Besides the above, there are other applications for the use of hash functions, such as:
- Verification of the integrity of a message: Hash functions can be used to show that a message has not been changed. Any change to the message will have an irreversible and dramatic change to the associated hash. Blockchains gain their immutability through this characteristic of hashes.
- Password storing and verification: Centralised servers don’t store the blank passwords, but rather a hash of the password itself. If the user provides their password to the system, the hash of the password is generated with the same hash function and compared with the stored hash function.
- Proof of Work: In Proof of Work, the miner has to find the right hash to a cryptographic puzzle. Depending on the length of the hash and the number of zeros required at the front, the difficulty of the hash function will vary. Bitcoin was the first to implement this technique.
Hash functions vary in their application as well as in their speed, security, and availability. The type of hash function chosen depends on the intended application.
Chameleon hash function
Chameleon functions are also called trapdoor functions, as they include a trapdoor to find collisions in the domain of the functions. Trapdoor functions are collision resistant, meaning, the same hash cannot be obtained from different input values. In other words, no two different messages will produce the same hash. “These hash functions are characterised by the nonstandard property of being collision-resistant for the signer but collision tractable for the recipient.” (7)
Chameleon signatures evolved from chameleon functions. These signatures allow the signer to sign a digital document. The recipient of the signed document will be able to see that it has been signed but the document details remain private.
In contrast to encryption keys like RSA and ECC, hash functions are one-way computable. Hash functions allow users to generate the hash of a message of any size and store these securely. Even if the hash is received by a third party, the plaintext would not be accessible without any information on the plaintext.

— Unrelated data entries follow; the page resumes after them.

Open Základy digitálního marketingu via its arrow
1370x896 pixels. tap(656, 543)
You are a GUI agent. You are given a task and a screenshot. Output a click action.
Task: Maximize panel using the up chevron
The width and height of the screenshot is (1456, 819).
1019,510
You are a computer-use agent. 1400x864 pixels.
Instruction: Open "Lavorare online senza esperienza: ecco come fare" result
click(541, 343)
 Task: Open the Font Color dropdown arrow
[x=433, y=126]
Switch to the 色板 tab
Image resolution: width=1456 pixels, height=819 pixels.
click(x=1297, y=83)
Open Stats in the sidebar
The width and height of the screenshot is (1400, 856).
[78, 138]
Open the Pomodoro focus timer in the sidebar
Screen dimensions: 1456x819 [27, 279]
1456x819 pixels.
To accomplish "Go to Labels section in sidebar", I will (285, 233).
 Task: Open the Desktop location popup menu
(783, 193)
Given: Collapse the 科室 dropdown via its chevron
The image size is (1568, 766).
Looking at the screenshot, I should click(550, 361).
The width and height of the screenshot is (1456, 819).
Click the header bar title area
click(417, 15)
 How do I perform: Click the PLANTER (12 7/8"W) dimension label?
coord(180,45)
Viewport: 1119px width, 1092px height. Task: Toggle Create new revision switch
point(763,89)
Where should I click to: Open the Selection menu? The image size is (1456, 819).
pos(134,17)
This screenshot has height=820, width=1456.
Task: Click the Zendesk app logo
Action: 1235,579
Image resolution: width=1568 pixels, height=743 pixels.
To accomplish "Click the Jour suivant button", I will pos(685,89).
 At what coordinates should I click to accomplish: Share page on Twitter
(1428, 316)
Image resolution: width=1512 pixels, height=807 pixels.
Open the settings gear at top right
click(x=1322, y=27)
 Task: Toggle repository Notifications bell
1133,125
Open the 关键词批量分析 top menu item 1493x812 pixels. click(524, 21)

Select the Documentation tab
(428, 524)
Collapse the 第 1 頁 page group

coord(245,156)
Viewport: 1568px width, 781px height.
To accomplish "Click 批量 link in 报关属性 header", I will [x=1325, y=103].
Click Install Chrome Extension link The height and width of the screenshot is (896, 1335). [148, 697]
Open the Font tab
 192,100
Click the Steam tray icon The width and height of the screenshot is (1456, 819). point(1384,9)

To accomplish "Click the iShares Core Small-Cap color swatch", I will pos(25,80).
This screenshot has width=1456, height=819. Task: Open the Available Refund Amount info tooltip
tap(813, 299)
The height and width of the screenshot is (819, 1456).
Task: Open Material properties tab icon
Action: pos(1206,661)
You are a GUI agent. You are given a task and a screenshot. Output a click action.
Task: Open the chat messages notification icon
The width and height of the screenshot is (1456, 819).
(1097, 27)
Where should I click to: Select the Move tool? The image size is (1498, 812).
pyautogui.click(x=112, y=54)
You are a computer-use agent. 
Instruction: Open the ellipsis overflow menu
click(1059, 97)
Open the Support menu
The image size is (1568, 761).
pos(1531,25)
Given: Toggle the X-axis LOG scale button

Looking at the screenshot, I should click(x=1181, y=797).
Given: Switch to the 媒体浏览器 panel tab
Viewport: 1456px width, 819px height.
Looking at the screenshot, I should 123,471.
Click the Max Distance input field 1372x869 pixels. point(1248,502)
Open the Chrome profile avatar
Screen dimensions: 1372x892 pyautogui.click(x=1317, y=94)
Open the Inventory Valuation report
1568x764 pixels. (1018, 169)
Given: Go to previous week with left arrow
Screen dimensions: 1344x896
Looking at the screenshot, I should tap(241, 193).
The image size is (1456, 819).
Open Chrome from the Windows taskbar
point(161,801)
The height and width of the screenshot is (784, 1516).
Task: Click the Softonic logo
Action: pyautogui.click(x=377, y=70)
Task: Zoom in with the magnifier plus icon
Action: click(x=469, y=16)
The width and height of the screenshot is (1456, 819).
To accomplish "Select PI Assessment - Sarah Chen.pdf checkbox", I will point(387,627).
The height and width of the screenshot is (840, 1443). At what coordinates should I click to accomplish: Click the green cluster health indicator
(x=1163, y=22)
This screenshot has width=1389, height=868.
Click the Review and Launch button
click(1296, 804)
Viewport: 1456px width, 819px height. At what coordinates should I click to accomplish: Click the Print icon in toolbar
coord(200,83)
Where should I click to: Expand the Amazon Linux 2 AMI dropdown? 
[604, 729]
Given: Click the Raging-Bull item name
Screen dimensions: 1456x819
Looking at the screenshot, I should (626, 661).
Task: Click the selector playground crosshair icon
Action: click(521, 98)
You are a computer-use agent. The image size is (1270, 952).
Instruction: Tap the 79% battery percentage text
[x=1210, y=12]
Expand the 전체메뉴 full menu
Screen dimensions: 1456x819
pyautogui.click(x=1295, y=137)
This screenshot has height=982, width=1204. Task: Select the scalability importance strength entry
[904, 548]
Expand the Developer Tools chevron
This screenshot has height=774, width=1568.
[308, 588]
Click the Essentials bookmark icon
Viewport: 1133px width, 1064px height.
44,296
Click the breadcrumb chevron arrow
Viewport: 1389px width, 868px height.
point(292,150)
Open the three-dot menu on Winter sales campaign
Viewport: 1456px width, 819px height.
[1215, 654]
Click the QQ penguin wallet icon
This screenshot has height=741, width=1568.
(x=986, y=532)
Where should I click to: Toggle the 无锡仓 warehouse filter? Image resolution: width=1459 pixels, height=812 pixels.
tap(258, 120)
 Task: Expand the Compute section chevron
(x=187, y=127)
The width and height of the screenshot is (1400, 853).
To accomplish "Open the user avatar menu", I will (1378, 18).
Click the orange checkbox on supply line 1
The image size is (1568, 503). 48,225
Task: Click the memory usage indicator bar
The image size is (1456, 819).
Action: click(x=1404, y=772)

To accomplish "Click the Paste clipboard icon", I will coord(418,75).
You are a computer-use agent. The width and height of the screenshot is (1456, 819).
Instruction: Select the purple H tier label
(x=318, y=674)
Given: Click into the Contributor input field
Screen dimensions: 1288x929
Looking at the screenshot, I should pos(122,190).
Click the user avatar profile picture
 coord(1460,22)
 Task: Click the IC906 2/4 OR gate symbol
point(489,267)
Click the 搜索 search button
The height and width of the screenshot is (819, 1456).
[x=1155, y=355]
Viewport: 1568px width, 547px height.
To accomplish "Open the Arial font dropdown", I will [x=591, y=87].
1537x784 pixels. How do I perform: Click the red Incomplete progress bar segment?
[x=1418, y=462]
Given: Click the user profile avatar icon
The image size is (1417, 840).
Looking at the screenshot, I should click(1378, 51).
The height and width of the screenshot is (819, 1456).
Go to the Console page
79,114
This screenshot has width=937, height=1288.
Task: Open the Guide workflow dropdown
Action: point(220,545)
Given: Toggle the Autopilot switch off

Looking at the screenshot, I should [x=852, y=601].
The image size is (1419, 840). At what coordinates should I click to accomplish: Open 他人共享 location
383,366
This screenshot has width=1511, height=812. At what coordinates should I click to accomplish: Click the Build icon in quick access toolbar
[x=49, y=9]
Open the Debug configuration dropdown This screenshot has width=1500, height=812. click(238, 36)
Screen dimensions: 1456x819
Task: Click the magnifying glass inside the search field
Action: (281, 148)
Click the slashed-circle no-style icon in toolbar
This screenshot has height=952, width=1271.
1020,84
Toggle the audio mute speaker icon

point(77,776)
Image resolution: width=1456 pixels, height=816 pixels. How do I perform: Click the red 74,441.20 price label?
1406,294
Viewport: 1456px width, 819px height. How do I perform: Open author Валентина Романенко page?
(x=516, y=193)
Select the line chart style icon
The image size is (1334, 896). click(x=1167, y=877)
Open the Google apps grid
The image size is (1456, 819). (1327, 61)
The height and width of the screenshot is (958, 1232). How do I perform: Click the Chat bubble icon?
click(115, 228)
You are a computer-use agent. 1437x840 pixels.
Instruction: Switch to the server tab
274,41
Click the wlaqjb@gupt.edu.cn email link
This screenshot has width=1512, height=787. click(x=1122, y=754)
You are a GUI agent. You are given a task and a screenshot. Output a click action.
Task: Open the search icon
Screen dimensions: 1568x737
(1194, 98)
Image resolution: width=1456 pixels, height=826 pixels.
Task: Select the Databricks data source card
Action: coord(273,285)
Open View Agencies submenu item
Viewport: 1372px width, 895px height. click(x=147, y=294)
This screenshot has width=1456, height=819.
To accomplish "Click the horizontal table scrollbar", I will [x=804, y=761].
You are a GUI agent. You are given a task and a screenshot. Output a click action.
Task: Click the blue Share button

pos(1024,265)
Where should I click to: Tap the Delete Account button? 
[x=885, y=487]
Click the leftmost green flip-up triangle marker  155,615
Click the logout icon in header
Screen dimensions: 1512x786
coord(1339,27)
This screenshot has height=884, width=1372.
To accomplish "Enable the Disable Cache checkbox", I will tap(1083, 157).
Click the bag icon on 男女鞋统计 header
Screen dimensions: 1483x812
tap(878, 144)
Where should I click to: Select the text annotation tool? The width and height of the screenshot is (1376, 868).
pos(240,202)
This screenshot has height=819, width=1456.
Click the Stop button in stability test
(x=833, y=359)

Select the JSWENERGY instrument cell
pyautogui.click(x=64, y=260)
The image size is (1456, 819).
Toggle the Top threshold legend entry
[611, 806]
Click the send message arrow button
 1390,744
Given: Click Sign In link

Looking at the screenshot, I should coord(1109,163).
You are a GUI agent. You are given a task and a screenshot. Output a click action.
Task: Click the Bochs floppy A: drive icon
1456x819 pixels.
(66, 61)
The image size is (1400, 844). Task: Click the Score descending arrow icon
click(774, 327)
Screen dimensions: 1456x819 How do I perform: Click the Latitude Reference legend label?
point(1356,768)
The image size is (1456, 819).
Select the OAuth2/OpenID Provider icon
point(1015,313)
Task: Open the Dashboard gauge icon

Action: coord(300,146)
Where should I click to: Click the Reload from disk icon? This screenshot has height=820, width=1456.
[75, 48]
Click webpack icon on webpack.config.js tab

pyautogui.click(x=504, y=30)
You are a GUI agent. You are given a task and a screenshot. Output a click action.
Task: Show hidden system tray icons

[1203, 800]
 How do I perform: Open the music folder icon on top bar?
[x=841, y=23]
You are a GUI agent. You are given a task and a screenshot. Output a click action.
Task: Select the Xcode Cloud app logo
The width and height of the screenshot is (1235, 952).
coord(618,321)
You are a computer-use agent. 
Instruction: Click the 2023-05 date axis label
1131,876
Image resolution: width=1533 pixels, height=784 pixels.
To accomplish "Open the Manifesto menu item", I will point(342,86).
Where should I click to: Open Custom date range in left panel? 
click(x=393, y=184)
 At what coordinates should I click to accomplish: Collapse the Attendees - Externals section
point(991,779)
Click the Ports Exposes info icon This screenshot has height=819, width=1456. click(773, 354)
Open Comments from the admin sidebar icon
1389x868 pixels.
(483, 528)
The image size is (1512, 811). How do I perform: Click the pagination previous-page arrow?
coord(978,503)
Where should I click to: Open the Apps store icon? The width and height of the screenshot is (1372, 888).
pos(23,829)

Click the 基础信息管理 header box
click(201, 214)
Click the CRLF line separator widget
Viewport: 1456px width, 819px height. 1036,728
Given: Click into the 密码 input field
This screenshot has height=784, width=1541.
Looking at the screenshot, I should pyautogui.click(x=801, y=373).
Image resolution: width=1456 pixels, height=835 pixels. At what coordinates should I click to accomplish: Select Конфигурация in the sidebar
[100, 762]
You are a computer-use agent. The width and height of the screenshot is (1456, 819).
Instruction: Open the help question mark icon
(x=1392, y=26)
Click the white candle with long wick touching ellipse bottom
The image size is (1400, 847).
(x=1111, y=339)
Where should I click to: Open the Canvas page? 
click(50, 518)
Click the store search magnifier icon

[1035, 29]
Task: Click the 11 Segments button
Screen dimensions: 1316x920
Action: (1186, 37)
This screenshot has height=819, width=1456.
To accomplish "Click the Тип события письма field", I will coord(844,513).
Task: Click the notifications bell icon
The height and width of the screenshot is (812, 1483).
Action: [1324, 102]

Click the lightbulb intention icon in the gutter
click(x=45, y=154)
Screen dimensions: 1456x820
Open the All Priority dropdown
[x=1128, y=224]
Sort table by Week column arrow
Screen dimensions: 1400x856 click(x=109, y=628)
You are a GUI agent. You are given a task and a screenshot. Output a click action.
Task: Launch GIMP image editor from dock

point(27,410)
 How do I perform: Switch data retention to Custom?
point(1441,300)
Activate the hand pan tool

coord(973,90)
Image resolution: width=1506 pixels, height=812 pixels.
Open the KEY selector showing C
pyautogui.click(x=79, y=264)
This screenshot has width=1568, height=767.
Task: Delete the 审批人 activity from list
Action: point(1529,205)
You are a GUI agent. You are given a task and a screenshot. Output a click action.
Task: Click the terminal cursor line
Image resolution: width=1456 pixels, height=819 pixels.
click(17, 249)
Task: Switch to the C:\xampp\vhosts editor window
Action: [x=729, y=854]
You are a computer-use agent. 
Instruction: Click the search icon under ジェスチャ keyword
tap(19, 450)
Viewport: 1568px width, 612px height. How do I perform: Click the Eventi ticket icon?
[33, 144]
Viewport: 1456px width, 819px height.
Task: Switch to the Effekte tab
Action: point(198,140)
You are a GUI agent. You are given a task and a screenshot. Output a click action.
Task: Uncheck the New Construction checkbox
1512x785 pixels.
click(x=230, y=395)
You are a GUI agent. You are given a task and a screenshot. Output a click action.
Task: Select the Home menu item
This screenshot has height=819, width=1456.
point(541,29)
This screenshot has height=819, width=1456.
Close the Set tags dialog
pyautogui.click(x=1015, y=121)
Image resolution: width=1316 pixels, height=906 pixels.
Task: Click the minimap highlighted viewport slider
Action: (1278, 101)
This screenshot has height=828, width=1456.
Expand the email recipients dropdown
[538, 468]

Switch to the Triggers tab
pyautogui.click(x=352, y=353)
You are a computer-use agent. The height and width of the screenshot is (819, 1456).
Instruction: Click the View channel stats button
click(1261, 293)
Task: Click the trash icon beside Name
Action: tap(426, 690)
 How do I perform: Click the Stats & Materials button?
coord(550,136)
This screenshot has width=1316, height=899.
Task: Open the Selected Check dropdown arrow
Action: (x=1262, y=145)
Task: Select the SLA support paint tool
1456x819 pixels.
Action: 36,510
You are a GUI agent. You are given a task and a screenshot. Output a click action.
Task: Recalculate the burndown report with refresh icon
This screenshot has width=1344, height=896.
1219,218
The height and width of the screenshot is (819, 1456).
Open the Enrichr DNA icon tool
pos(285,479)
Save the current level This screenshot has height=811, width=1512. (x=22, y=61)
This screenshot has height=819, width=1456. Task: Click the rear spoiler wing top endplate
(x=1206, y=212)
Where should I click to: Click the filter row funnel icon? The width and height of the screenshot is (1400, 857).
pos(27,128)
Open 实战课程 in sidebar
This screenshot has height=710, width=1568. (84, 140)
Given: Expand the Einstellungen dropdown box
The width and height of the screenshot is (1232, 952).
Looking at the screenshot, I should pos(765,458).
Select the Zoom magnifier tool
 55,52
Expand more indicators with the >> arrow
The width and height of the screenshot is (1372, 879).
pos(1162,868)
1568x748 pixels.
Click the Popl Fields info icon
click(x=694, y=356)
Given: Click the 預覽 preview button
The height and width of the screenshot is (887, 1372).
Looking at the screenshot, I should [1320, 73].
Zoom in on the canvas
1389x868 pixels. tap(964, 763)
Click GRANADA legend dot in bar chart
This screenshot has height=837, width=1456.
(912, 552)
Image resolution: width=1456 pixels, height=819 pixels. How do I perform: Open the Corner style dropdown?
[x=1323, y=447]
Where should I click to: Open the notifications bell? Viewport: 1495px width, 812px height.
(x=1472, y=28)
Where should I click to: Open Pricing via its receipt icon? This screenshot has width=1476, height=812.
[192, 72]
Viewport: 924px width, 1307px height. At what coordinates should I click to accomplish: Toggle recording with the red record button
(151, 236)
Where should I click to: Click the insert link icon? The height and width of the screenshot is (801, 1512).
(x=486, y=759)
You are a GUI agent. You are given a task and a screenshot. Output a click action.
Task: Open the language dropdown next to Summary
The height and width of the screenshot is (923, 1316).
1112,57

The type of hash function employed depends on the application and the type of data stored. Hash functions vary in security, speed, and availability. Resulting, longer and more complex hash functions are used for higher security, while shorter hash functions provide speed advantages. The applications of hashing are diverse and include PoW mining, use cases in blockchain architecture, password management, and data security. Novel implementation ideas involving hashing continue to be developed.